One reason ID Analytics' findings may be at odds with other studies on
identity theft is that it focused narrowly on breaches that involved
four electronic databases, said James Van Dyke, Javelin's founder and
"No one should project the results of their good work on the overall
problem," Van Dyke said. "Most of the new account identity theft fraud
is not due to data breaches."
Van Dyke explained: "You are more likely to become a victim of
identity fraud from somebody who knows you personally. The list could
include estranged relatives, neighbors, friends or somebody hired to
work around the house."
As part of its business, ID Analytics uses its network to analyze some
40 million consumer applications a month, scoring the risk of fraud as
part of a service provided to its customers, which include major
financial institutions and wireless service providers.

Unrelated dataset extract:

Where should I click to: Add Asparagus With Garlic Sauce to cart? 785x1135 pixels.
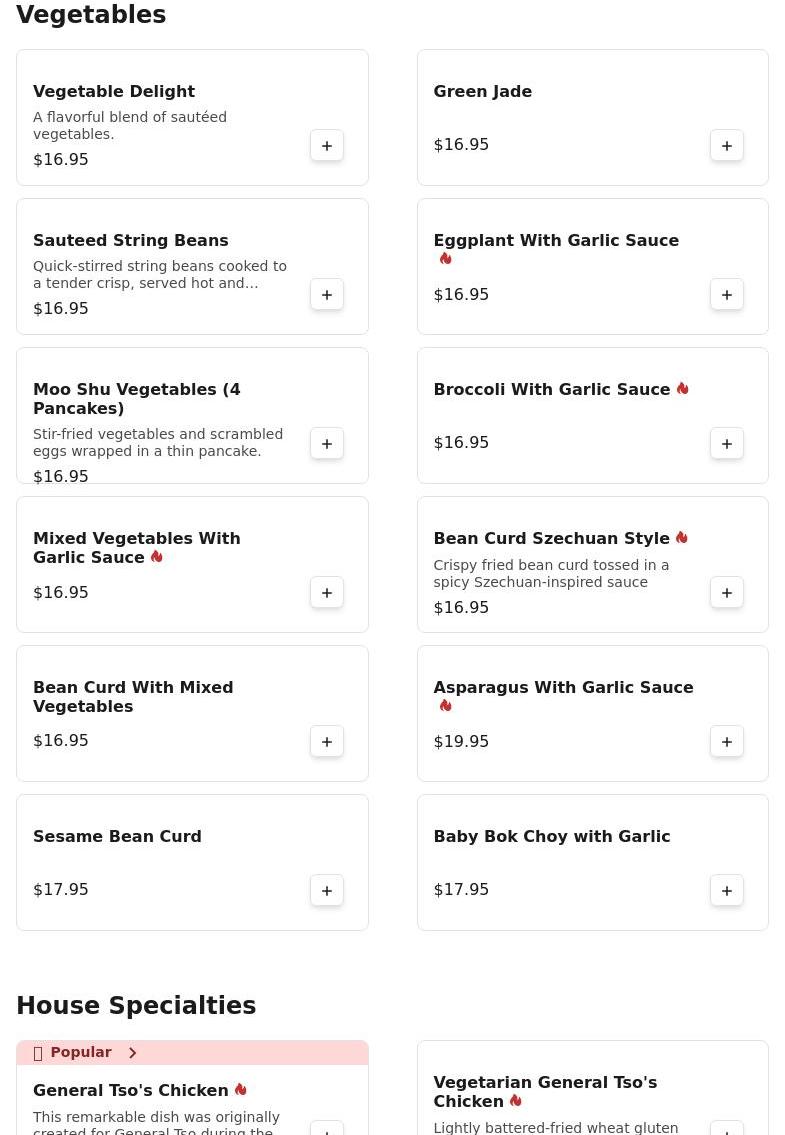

"No breach is good," said Mike Cook, a co-founder and vice president
of product at ID Analytics. "But there are different risks associated
with different types of breaches."
The company, which plans to release its findings today, conducted its
analysis over the past six months - comparing the compromised data
from each breach with its proprietary neural network technology. Such
technology searches for patterns that could include customer accounts
with multiple names and different addresses and telephone numbers.
Cook reviewed the results of ID Analytics' analysis just days after
the University of San Diego notified almost 7,800 individuals that
hackers gained access to computers containing their personal
income-tax data. In the past year or so, similar breaches have hit
more than a dozen organizations, including ChoicePoint, LexisNexis,
GMAC Financial Services, Science Applications International Corp. and
the University of California Berkeley.
"Breaches are everybody's problem," Cook said. "But the incidence of
occurrence is much higher with educational institutions and government
Among other things, the company found that:
* Deliberate data breaches that target detailed customer information,
including names, Social Security numbers, addresses and birth dates
pose the highest potential for fraud.
* A big data breach poses a lower risk that any single person will be
defrauded. If it takes five minutes to fill out an illicit credit
application, it could take even a diligent fraudster more than 50
years to make use of a database holding 1 million consumer
* By the same token, the smaller the data breach, the chances of fraud
are higher for each consumer whose personal data were compromised.
* Notifying consumers about a data breach may provide a deterrent
effect on fraudsters. But such notifications can be costly, and they
often needlessly alarm consumers when the risk of fraud is low.
Avivah Litan, a Gartner research director for payments and fraud, said
ID Analytics' findings were important for three reasons.
"What it told me, number one, was that disclosure is a good thing.
Publicity stopped the thieves immediately. Number two, it showed that
the theft of a credit card is not necessarily going to lead to
identity theft. And number three, that you can't really conclude that
anything will happen from the theft of a laptop computer."
Cate, of Indiana University, said ID Analytics' study suggests that
laws requiring institutions to notify consumers of data breaches may
be unnecessary - at least in cases where the costs of notification are
high and the risks of fraud are low.
"It turns out that almost all the data are telling us that these
breaches aren't that big of a deal," Cate said. "Statistically, you
are no more likely to be a victim of identity theft the day after a
breach than you were the day before."